Genetic architecture of Multiple Myeloma and its prognostic implications - An updated review.

Abstract

Multiple myeloma (MM), a clonal B-cell neoplasia, is an incurable and heterogeneous disease where survival ranges from a few months to more than 10 years. The clinical heterogeneity of MM arises from multiple genomic events that result in tumour development and progression. Recurring genomic abnormalities including cytogenetic abnormalities, gene mutations and abnormal gene expression profiles in myeloma cells have a strong prognostic power. With the advancement in technologies and the development of novel drugs, the prognostic factors and treatment paradigms of MM have been fast evolving over the past few years.

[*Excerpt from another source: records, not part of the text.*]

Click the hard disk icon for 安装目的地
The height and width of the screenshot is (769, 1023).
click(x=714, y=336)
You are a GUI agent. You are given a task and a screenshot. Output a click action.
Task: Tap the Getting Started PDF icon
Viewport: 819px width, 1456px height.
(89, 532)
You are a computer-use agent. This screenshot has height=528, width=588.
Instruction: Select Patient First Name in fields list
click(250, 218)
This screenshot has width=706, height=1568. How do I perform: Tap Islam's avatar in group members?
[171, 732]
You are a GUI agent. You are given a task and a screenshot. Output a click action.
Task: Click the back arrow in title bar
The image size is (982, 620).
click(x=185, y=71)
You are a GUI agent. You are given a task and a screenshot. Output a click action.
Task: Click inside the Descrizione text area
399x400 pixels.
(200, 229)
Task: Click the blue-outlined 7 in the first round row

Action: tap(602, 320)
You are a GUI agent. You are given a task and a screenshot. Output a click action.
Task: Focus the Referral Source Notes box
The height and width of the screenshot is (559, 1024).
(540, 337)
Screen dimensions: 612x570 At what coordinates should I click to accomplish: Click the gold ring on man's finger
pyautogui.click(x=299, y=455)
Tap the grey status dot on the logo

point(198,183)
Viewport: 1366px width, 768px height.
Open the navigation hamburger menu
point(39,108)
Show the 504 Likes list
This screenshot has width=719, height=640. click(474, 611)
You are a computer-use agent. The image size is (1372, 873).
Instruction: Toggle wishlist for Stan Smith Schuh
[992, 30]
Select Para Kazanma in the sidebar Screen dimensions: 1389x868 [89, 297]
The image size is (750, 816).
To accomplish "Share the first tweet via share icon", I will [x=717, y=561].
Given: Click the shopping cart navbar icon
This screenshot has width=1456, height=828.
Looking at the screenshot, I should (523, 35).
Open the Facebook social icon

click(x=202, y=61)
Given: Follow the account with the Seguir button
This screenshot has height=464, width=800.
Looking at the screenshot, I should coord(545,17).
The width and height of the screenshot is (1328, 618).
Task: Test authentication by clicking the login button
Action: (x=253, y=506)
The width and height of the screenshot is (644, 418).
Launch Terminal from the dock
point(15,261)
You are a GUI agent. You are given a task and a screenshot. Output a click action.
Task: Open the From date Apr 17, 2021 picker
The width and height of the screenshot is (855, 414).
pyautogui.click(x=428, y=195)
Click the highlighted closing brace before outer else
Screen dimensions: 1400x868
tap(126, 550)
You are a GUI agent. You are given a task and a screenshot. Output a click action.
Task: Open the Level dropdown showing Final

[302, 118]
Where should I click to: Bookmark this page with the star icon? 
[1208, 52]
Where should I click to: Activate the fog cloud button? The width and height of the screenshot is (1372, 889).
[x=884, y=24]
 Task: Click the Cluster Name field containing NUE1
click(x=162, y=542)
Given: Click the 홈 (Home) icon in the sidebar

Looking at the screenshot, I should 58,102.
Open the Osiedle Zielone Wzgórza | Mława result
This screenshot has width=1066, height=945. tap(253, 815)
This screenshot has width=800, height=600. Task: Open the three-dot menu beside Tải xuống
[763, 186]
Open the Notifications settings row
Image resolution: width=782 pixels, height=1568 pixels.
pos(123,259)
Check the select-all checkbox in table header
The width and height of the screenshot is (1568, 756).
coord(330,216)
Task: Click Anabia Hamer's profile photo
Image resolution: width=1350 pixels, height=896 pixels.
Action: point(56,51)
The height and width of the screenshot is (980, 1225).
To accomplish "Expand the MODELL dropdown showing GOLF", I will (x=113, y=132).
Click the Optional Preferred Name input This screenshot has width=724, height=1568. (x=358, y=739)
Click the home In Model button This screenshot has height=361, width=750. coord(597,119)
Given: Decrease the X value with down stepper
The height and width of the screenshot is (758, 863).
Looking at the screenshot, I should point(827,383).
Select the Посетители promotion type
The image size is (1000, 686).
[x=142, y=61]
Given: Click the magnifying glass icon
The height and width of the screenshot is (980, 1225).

Following the introduction of new highthroughput cytogenomic technologies such as array comparative genome hybridisation (aCGH) or single nucleotide polymorphism array (SNP array) and molecular techniques such as gene expression profiling (GEP) and massively parallel genomic sequencing, the prediction of survival in MM no longer solely depends on conventional cytogenetics and interphase fluorescence in situ hybridisation (iFISH) analysis findings. These new technologies enable screening for all possible chromosomal aberrations and other genomic alterations, identifying each aberration on a case-bycase basis and discovering new aberrations that are relevant in unraveling the tumor cells' complex biology. This in turn allows a better understanding of the disease complexity and heterogeneity. The objective of this review on the genetic architecture of MM is to discuss the latest developments on the cytogenetic/cytogenomic-based risk classification of MM that are currently in use and their prognostic implications.